THE INPUT:
+ + +
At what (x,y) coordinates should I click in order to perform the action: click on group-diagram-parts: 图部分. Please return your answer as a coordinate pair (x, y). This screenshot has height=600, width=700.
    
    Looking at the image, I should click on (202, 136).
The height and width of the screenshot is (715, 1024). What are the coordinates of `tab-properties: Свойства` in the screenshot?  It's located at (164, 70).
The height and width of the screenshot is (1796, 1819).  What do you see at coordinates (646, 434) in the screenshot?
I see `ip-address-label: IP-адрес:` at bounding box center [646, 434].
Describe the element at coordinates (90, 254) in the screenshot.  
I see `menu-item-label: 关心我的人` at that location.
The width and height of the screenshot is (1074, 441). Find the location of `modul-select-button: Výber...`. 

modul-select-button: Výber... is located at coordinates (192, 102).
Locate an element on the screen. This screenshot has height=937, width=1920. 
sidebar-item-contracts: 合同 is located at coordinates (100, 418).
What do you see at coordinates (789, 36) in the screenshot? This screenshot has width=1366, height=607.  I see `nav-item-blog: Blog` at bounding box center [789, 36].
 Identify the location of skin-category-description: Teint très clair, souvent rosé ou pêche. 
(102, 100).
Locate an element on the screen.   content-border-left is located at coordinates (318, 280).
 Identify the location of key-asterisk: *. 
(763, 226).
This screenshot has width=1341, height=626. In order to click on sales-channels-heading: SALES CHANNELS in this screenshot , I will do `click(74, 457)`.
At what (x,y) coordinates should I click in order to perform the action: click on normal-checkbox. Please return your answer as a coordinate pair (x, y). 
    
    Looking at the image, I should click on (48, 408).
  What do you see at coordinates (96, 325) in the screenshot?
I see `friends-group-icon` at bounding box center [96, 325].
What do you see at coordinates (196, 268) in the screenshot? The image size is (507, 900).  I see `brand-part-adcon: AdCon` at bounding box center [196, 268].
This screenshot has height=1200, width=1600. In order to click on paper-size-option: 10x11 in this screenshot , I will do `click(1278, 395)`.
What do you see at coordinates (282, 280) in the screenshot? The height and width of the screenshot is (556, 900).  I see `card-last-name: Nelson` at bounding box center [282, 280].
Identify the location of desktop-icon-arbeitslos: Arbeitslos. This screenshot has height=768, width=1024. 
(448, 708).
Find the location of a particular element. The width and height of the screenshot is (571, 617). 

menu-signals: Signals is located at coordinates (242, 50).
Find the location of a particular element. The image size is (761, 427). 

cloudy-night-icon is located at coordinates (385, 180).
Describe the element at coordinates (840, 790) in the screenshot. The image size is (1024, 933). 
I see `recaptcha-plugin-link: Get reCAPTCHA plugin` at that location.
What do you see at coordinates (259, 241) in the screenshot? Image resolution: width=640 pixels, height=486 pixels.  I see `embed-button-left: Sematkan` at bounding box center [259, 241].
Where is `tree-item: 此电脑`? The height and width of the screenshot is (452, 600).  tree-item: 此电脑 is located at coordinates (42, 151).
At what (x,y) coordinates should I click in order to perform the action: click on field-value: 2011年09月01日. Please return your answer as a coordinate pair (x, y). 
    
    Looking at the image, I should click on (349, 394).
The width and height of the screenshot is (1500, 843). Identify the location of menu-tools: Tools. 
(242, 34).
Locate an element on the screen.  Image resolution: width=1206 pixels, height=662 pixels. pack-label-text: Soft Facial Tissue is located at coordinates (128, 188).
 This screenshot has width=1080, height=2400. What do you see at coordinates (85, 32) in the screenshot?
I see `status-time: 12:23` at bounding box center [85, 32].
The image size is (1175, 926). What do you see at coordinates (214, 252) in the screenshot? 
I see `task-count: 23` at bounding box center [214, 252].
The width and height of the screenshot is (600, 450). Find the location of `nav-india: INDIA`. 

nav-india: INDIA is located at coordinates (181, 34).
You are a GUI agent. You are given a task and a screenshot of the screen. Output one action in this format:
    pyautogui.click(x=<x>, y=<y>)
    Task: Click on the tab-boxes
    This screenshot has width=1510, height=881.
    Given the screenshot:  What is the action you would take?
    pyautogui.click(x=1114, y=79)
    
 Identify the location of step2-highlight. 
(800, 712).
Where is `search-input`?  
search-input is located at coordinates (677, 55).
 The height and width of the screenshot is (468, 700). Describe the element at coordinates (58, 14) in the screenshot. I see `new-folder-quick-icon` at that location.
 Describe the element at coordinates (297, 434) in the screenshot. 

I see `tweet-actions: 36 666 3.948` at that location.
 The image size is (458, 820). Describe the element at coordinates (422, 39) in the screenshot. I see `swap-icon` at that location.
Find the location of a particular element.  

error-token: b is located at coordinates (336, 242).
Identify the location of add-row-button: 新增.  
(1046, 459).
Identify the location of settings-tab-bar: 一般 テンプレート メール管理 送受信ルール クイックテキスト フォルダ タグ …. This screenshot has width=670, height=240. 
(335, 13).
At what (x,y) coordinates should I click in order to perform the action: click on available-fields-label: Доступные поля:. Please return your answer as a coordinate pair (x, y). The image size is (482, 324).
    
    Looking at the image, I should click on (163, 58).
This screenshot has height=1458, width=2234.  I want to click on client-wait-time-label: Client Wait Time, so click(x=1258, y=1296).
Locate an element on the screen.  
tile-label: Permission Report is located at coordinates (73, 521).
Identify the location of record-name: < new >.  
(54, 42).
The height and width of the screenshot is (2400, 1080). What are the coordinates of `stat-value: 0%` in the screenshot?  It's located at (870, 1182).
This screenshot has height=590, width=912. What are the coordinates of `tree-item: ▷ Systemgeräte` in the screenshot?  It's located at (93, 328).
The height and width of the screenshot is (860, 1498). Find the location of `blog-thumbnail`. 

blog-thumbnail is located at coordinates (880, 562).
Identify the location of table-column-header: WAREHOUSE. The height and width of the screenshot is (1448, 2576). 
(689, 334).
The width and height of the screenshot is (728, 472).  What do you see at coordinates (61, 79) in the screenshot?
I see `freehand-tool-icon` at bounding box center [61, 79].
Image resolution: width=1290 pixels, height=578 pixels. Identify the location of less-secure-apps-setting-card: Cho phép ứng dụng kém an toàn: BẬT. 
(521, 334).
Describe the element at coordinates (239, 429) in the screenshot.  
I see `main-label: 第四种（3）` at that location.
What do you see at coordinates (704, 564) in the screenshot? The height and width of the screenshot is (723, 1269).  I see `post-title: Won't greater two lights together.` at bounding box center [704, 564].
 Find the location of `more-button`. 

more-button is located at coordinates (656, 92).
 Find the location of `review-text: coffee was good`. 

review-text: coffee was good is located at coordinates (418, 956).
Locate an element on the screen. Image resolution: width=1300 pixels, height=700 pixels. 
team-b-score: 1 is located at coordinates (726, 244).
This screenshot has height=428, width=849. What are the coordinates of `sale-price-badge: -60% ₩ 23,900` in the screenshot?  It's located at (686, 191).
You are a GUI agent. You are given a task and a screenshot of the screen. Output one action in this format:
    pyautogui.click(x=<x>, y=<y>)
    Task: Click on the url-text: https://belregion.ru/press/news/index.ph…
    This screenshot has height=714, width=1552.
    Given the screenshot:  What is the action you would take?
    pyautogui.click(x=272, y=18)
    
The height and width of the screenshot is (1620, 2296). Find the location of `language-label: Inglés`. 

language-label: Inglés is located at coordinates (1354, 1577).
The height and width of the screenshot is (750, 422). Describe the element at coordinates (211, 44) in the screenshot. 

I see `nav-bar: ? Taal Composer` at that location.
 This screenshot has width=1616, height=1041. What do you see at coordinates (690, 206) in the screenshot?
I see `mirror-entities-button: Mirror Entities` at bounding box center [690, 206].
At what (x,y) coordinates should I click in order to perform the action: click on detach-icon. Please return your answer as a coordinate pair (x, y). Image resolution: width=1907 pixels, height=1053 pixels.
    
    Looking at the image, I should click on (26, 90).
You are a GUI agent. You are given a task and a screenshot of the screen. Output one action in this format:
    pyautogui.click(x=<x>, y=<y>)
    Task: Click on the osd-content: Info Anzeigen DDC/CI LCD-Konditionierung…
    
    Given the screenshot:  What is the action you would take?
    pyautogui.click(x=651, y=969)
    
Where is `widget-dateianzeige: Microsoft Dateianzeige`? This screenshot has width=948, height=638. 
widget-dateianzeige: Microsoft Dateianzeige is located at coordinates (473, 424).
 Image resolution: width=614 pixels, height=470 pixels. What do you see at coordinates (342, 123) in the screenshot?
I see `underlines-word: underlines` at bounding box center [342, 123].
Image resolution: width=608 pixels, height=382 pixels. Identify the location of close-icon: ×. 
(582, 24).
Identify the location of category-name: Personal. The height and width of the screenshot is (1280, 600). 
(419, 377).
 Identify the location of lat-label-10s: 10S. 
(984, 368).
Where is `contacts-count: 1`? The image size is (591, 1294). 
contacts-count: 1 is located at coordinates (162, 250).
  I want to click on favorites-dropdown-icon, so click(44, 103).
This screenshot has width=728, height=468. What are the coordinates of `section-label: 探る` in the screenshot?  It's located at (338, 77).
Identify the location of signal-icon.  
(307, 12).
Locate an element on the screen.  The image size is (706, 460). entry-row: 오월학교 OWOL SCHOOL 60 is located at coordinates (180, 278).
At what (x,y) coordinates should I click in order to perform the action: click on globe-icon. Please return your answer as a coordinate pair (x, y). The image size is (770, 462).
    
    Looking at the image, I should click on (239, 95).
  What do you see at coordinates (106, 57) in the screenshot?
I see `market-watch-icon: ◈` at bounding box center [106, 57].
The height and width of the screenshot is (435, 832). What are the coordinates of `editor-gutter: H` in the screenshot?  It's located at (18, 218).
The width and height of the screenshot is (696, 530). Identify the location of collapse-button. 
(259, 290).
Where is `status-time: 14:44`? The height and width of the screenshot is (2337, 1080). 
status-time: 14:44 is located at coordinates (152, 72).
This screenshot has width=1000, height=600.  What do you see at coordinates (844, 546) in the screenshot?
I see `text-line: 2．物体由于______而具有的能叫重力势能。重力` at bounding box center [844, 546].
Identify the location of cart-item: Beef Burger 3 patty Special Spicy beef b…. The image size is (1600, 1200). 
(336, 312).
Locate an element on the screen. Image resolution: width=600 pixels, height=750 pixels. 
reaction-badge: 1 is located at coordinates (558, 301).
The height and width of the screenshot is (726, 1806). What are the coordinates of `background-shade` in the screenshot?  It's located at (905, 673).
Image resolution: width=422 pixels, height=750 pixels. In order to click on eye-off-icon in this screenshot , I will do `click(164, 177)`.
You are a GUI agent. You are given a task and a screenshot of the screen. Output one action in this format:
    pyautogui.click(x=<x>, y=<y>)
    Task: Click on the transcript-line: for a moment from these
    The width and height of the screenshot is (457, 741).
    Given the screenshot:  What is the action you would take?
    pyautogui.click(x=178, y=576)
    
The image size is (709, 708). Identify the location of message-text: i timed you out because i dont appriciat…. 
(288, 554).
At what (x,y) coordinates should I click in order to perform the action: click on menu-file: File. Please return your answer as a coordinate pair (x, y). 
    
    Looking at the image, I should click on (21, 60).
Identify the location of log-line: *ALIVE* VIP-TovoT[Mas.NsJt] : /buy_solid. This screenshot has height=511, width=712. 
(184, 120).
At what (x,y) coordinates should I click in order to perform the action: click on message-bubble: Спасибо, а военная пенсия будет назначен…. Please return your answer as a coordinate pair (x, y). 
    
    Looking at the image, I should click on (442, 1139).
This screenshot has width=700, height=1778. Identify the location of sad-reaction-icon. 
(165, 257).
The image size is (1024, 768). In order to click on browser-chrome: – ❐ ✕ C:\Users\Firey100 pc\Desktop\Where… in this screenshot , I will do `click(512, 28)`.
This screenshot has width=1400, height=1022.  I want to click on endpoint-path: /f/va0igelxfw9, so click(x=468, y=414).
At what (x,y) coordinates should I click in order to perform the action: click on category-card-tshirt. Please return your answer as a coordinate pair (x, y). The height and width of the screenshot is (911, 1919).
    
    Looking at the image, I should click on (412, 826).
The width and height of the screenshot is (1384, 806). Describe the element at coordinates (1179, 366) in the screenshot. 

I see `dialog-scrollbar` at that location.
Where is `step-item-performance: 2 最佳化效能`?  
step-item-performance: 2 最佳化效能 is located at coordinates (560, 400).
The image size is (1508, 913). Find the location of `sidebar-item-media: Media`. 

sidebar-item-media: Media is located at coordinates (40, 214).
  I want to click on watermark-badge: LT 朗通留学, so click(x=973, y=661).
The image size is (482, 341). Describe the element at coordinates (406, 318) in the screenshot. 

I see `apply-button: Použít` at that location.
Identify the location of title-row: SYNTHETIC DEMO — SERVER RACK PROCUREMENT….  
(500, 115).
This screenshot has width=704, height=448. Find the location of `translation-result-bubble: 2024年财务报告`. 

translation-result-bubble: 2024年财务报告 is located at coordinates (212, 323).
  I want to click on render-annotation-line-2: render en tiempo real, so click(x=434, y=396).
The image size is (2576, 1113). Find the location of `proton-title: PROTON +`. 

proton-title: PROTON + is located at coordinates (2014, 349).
+ + +
THE TASK: Copy out everything in the items from the line containing "Image resolution: width=608" down to the line containing "(259, 290).", including both of those lines.

EXPECTED ANSWER:
Image resolution: width=608 pixels, height=382 pixels. Identify the location of close-icon: ×. 
(582, 24).
Identify the location of category-name: Personal. The height and width of the screenshot is (1280, 600). 
(419, 377).
 Identify the location of lat-label-10s: 10S. 
(984, 368).
Where is `contacts-count: 1`? The image size is (591, 1294). 
contacts-count: 1 is located at coordinates (162, 250).
  I want to click on favorites-dropdown-icon, so click(44, 103).
This screenshot has width=728, height=468. What are the coordinates of `section-label: 探る` in the screenshot?  It's located at (338, 77).
Identify the location of signal-icon.  
(307, 12).
Locate an element on the screen.  The image size is (706, 460). entry-row: 오월학교 OWOL SCHOOL 60 is located at coordinates (180, 278).
At what (x,y) coordinates should I click in order to perform the action: click on globe-icon. Please return your answer as a coordinate pair (x, y). The image size is (770, 462).
    
    Looking at the image, I should click on (239, 95).
  What do you see at coordinates (106, 57) in the screenshot?
I see `market-watch-icon: ◈` at bounding box center [106, 57].
The height and width of the screenshot is (435, 832). What are the coordinates of `editor-gutter: H` in the screenshot?  It's located at (18, 218).
The width and height of the screenshot is (696, 530). Identify the location of collapse-button. 
(259, 290).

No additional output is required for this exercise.